Collectively, these PNNL-supported Grand Challenges bring together scientists from more than 20 universities and research institutions worldwide. Results from these Grand Challenges could show us how to use microbes and biological processes to address currently intractable issues in environmental remediation. Progress in these areas can help DOE resolve the enormous problems associated with environmental contamination across the complex, saving the Department and the country hundreds of millions of dollars and reducing risk to humans and the environment.

In the area of climate change, PNNL has some of the strongest research capability within DOE. I know that you intend to expand the Laboratory’s national and international leadership in atmospheric science and global change research. I encourage you to do so. Your strengths in atmospheric chemistry, your interest in further development of the Atmospheric Radiation Measurement Program and facilities, and your emphasis on next-generation, physics-based climate models are key to predicting the effects of climate change and driving effective climate policy decisions.
The Department of Energy and the Office of Science are pleased with your progress in genomics and climate change, and we look forward to future discoveries. In both areas, you not only are producing excellent research, but are building strong collaborative relationships with universities and other research institutes, and providing opportunities for students—the scientists of tomorrow—to gain experience. These are activities and values that support our broader Office of Science agenda. I challenge you to keep up the good work.
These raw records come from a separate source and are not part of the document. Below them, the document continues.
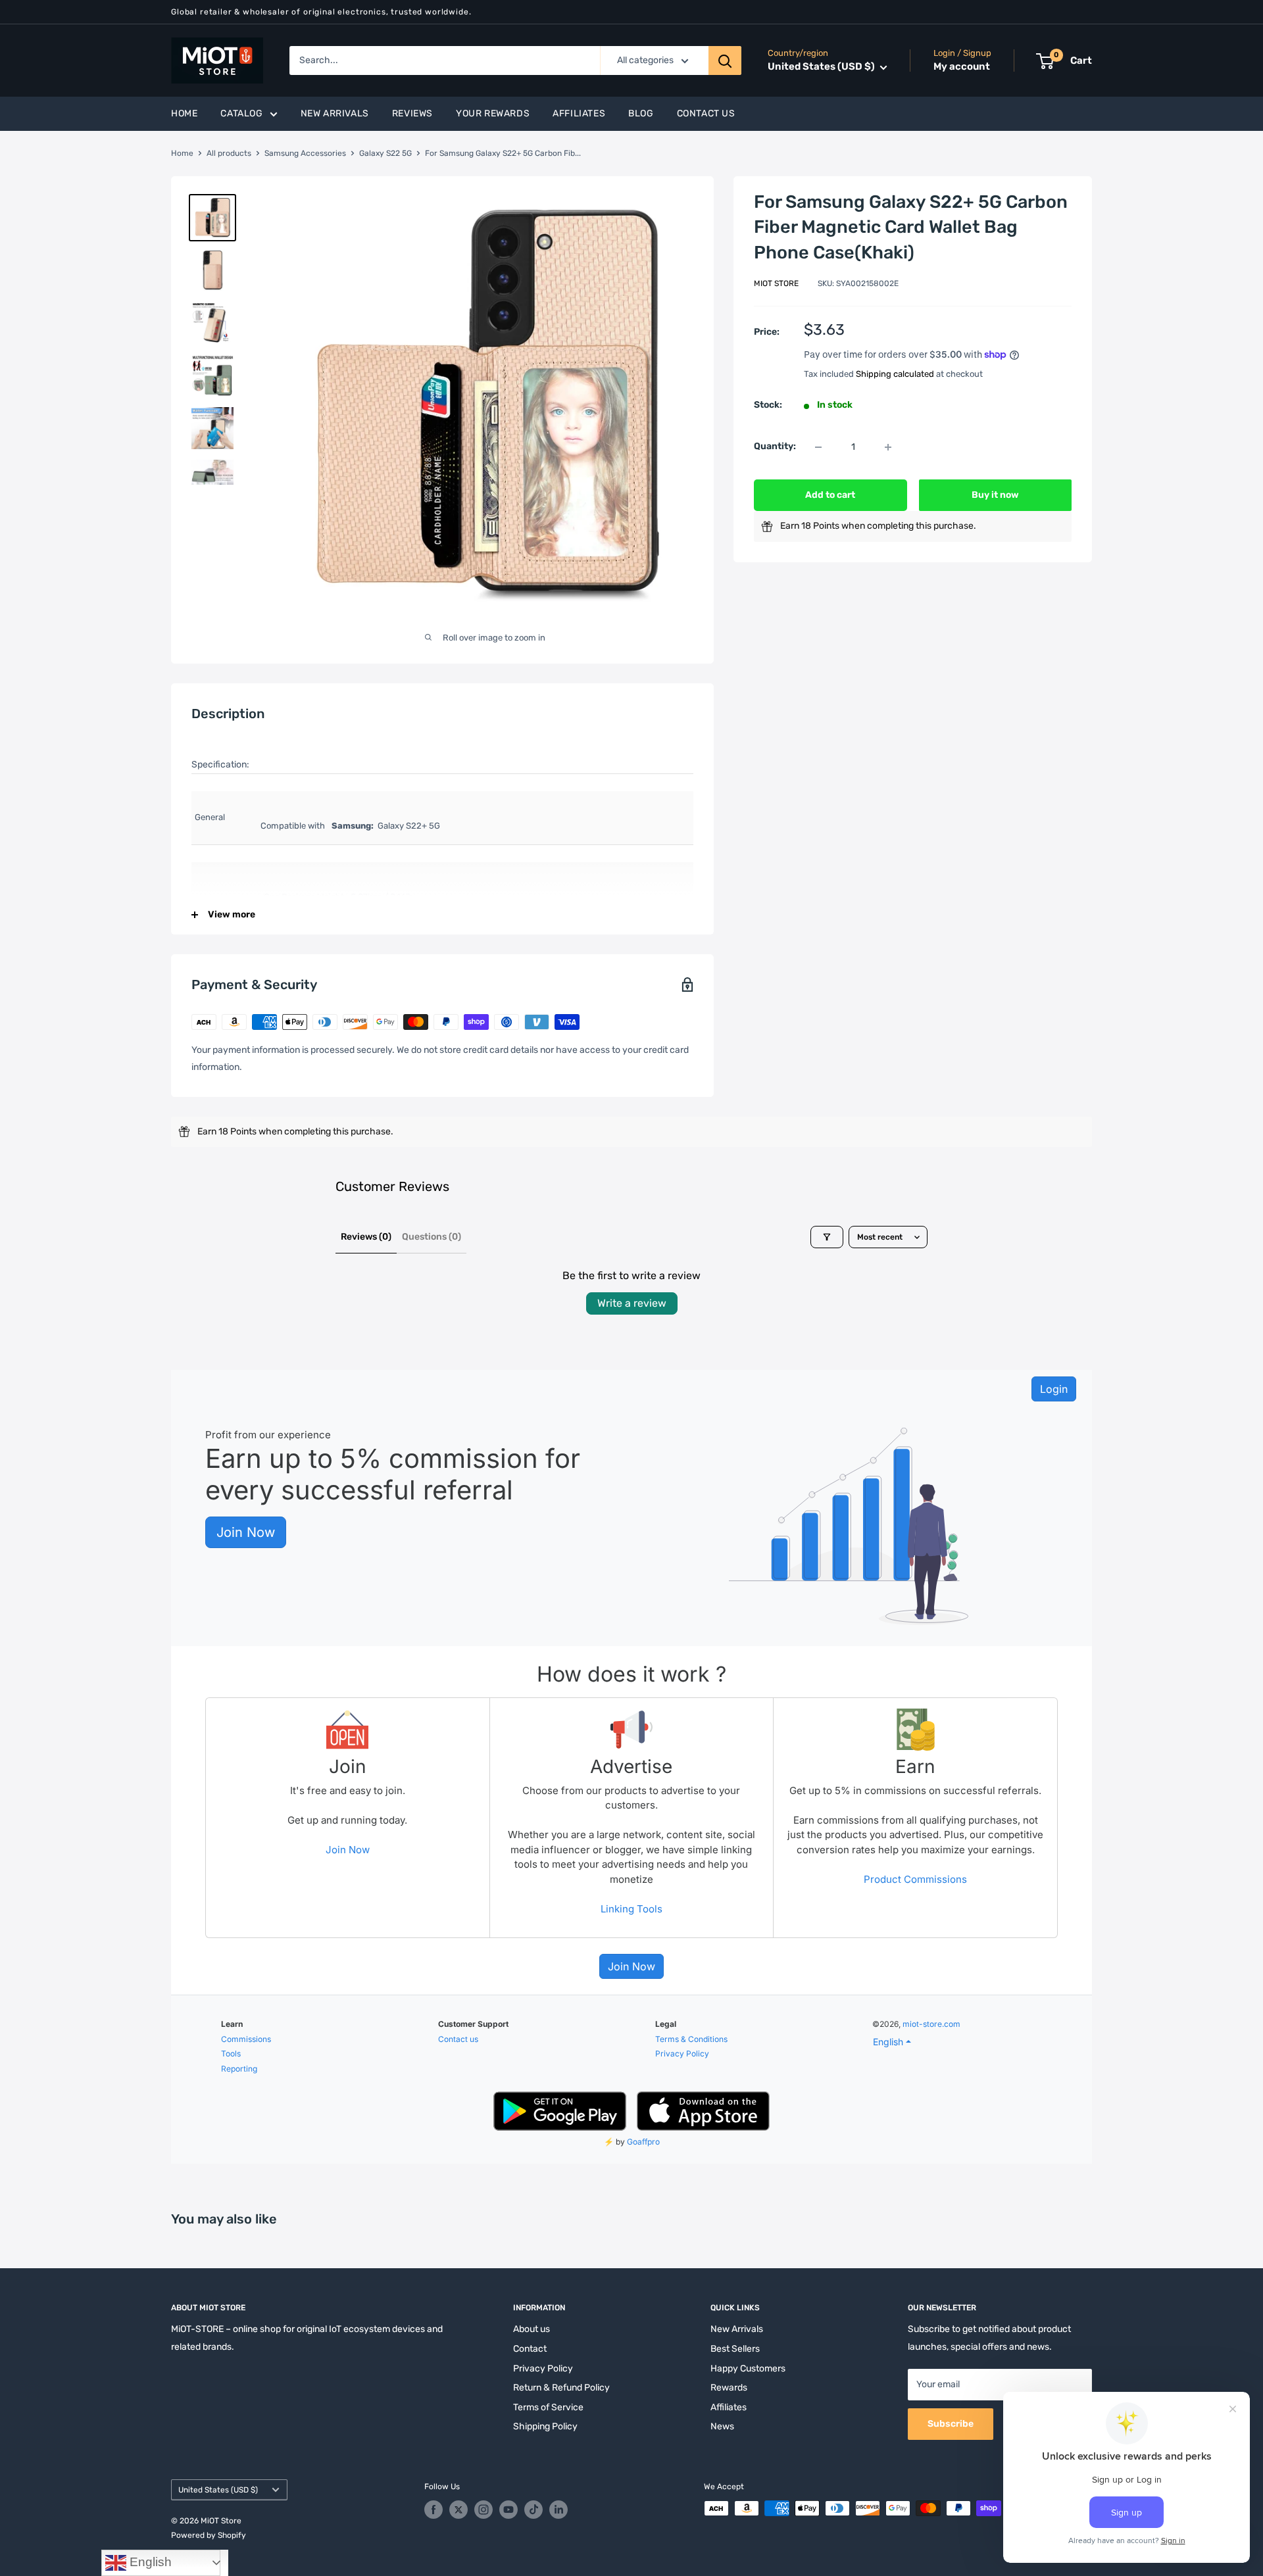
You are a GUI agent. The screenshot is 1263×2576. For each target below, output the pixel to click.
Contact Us (706, 113)
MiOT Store (776, 284)
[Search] (724, 60)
Another exciting opportunity ahead for PNNL is the Research Campus of the Future. As many of you know, Hanford cleanup is proceeding, and I think we all agree that is excellent news. But DOE will be closing outdated facilities in the 300 Area as the work continues and working with us at the Office of Science, PNNL will need to identify replacement facilities. PNNL leadership has studied this situation carefully, developed a road map, and turned it into an opportunity for the Laboratory’s future. Many of your long-term goals and planned facilities are complementary to the aims of the Office of Science and it will be exciting to witness the progress. It will be a difficult task for sure, but I am confident that we will see it through to success.

In closing, I want to mention the value of strong relationships. While we have an owner-contractor relationship, it is clear to me that we share a common goal: That is, we both want the Laboratory to be the very best that it can be, to be world-class in every way. I believe PNNL shares our vision of delivering cost-effective, quality science and technology to the nation. I want to thank Battelle and its leadership for staying on course for over four decades.

Congratulations, PNNL, on 40 years of great service to the nation and world. We are pleased that you are part of the DOE family.